-------- Tekst do przeczytania
Nasza Loteria SR - pasek na kartach artykułów

Oj chamstwo, oj wszędzie - czyli Wojewódzki i Figurski nie byli pierwsi

Hanna Wieczorek
Co zrobić, kiedy polityk, dziennikarz, celebryta przekroczy granicę dobrego smaku? I zamiast żartu z wieloma podtekstami, ciętej riposty, dostaniemy chamski, zdecydowanie nieudany dowcip? Przykłady takich wypowiedzi możemy znaleźć na prawicy, lewicy i w centrum. Przy czym każda z partii politycznych broni swojego "enfant terrible", a odsądza od czci i wiary przeciwnika.

Bohaterami ostatnich dni są Kuba Wojewódzki i Michał Figurski. Chodzi oczywiście o awanturę, która rozpętała się po mocno niepolitycznym dialogu, który padł w "Porannym WF" w Esce Rock. A szło to tak: "A wiesz, co ja wczoraj zrobiłem po tym meczu z Ukrainą?" - pytał Figurskiego Wojewódzki. - "Zachowałem się jak prawdziwy Polak". Figurski stwierdził: "Kopnąłeś psa", na co Wojewódzki odpowiedział: "Nie, wyrzuciłem swoją Ukrainkę". "A to dobry pomysł. Mi to jeszcze nie przyszło... Wiesz co? Ja po złości jej dzisiaj nie zapłacę" - stwierdził Figurski. "Powiem ci, że gdyby moja była chociaż odrobinę ładniejsza, to jeszcze bym ją zgwałcił" - dodał później. "Eee... ja to nie wiem, jak moja wygląda, bo ona ciągle na kolanach" - powiedział Wojewódzki (dialog podajemy za www.press.pl).

Reakcja była natychmiastowa: odezwał się ukraiński MSZ, ukraińskie organizacje pozarządowe ogłosiły, że Wojewódzki i Figur-ski przekroczyli granice dobrego smaku, a na Facebooku natychmiast powstała strona: Powiedz chamstwu Wojewódzkiego i Fi-gurskiego "Nie". Krajowa Rada Radiofonii i Telewizji stwierdziła naruszenie prawa, program został zawieszony, a Figurskiego na dodatek ukarała UEFA - nie zabawiał on widzów na stadionie przed półfinałowym meczem Niemcy - Włochy. Nie pomogło tłumaczenie Wojewódzkiego, zamieszczone w "Polityce", że wszystko to jest efektem niezrozumienia konwencji programu. A konwencją jest absurd: "Komentowanie świata poprzez groteskę, wyolbrzymianie, karyka-turyzowanie, walkę z lenistwem pojęciowym i stereotypem" - napisał Wojewódzki.

To nie były pierwsze kłopoty Wojewódzkiego i Figurskiego - Krajowa Rada dwukrotnie już ukarała Eskę Rock za "Poranny WF". Dwa razy zapłaciła po 50 tysięcy zł za żarty z Alvina Ga-jadhura, rzecznika prasowego Głównego Inspektoratu Transportu Drogowego.
----------------
-------- Wybrany materiał
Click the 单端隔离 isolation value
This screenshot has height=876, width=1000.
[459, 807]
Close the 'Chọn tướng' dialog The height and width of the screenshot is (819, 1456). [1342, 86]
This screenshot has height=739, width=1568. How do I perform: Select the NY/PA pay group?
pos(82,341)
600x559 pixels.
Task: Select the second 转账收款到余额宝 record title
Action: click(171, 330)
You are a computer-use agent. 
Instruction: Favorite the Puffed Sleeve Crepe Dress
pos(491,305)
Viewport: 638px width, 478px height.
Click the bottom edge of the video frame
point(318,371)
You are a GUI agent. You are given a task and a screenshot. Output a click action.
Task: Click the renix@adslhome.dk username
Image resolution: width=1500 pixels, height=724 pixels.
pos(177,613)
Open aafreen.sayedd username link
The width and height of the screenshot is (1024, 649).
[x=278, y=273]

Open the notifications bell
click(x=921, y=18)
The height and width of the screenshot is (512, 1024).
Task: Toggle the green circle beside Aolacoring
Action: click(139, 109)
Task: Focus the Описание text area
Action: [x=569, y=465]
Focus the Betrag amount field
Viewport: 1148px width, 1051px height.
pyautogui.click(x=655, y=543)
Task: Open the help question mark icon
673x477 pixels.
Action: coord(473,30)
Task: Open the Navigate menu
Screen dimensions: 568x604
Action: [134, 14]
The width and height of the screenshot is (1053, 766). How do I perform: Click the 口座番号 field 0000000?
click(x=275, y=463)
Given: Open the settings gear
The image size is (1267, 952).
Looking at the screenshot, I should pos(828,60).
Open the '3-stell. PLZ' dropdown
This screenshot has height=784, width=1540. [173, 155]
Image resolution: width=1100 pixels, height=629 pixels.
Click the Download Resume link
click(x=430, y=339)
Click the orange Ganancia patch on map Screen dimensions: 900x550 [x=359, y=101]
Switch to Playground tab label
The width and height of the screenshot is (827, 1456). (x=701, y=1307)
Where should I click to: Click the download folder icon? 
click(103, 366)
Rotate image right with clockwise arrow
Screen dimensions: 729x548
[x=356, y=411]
----------------
- [Polecenia do ćwiczenia]:
a – Według artykułu o Wojewódzkim i Figurskim, ile pieniędzy za każdym razem zapłaciła Eska Rock za żarty z Alvina Gajadhura?
b – Przepisz z artykułu o Wojewódzkim i Figurskim odcinek od „Hanna Wieczorek” aż do „i wiary przeciwnika.”, zamieniając „dowcip” na „kawał”.

- [Rozwiązania zadań]:
a – Po 50 tysięcy zł.

b –
Hanna Wieczorek
Co zrobić, kiedy polityk, dziennikarz, celebryta przekroczy granicę dobrego smaku? I zamiast żartu z wieloma podtekstami, ciętej riposty, dostaniemy chamski, zdecydowanie nieudany kawał? Przykłady takich wypowiedzi możemy znaleźć na prawicy, lewicy i w centrum. Przy czym każda z partii politycznych broni swojego "enfant terrible", a odsądza od czci i wiary przeciwnika.